***** Provided records

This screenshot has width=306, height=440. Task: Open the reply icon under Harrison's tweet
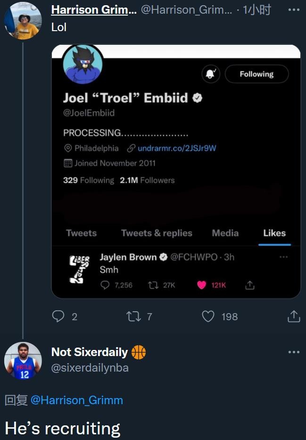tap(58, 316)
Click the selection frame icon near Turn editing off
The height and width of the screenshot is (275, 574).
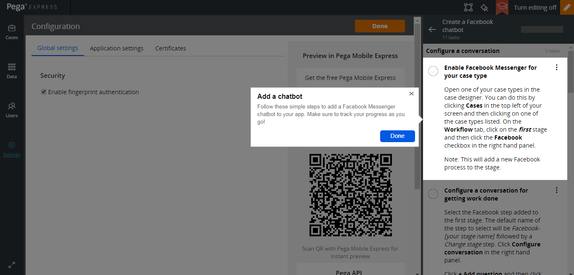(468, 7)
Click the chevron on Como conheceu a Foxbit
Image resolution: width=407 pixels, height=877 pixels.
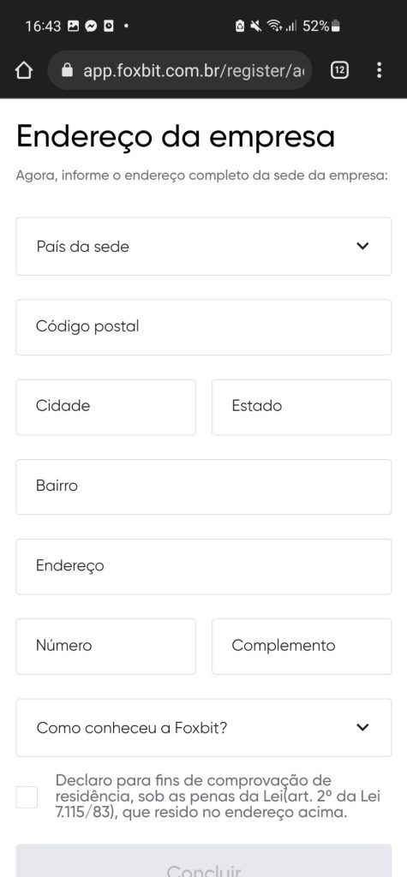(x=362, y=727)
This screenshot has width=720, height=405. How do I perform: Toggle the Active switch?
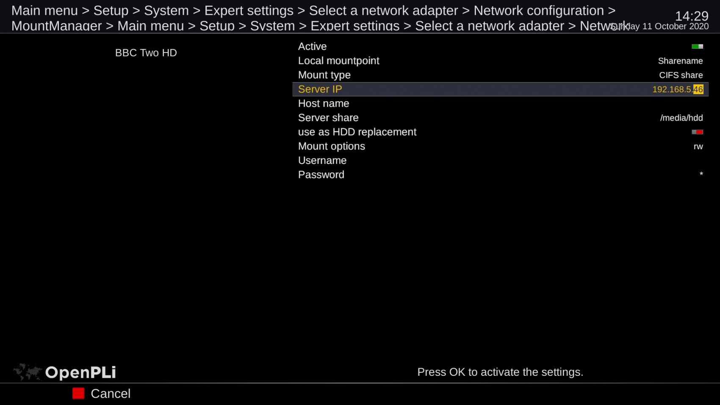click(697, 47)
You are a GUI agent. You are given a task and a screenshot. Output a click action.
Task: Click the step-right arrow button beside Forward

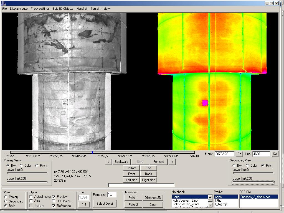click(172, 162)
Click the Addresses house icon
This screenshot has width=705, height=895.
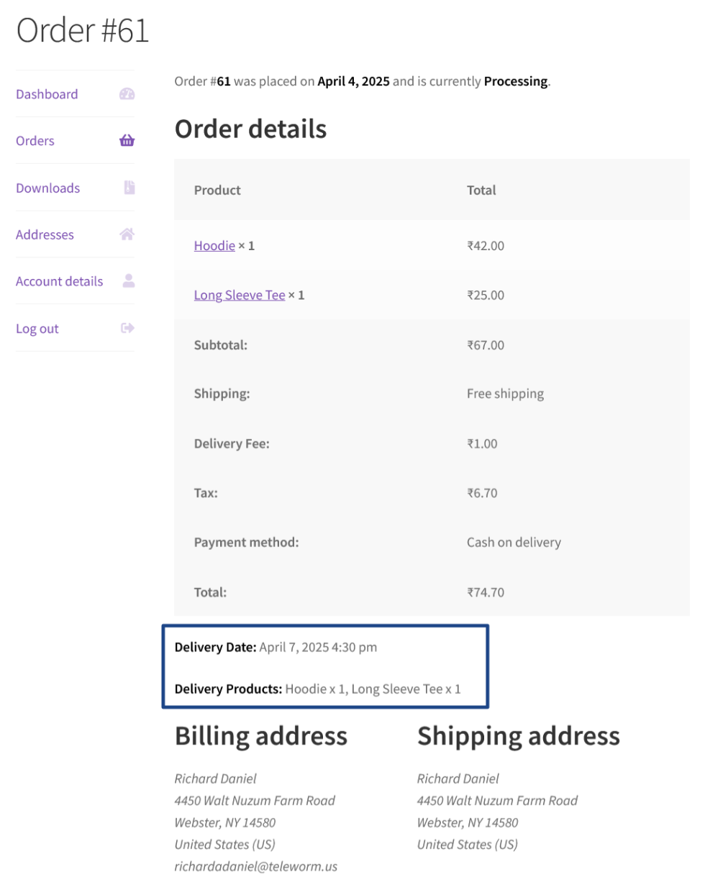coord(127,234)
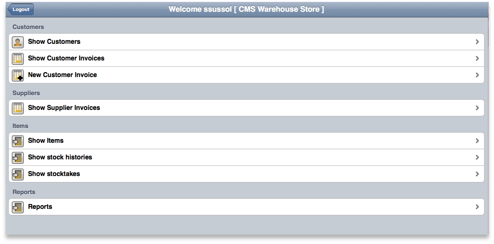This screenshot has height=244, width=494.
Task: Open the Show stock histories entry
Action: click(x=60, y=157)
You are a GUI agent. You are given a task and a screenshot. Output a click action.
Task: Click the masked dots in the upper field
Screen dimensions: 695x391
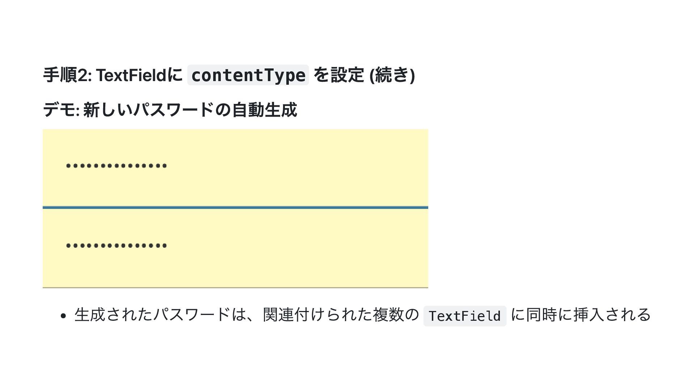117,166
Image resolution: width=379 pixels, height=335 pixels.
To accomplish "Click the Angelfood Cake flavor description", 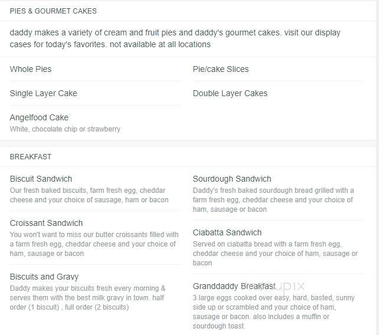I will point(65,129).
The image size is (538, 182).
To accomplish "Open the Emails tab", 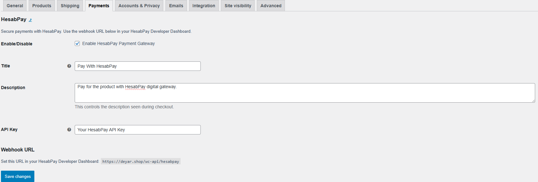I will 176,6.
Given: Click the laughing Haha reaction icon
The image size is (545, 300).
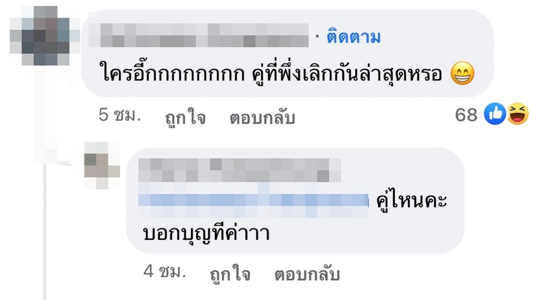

**********

• _Task description_
Convert the rows from the beginning through the line containing "Action: click(x=60, y=157)" into a JSON list of strings, one per line, skipping blank lines. Omit the pictures.

• _Written solution_
[
  "This screenshot has width=306, height=440. Task: Open the reply icon under Harrison's tweet",
  "tap(58, 316)",
  "Click the selection frame icon near Turn editing off",
  "The height and width of the screenshot is (275, 574).",
  "(468, 7)",
  "Click the chevron on Como conheceu a Foxbit",
  "Image resolution: width=407 pixels, height=877 pixels.",
  "(x=362, y=727)",
  "This screenshot has width=720, height=405. How do I perform: Toggle the Active switch?",
  "click(697, 47)",
  "You are a GUI agent. You are given a task and a screenshot. Output a click action.",
  "Task: Click the step-right arrow button beside Forward",
  "click(172, 162)",
  "Click the Addresses house icon",
  "This screenshot has width=705, height=895.",
  "coord(127,234)",
  "This screenshot has height=244, width=494.",
  "Task: Open the Show stock histories entry",
  "Action: click(x=60, y=157)"
]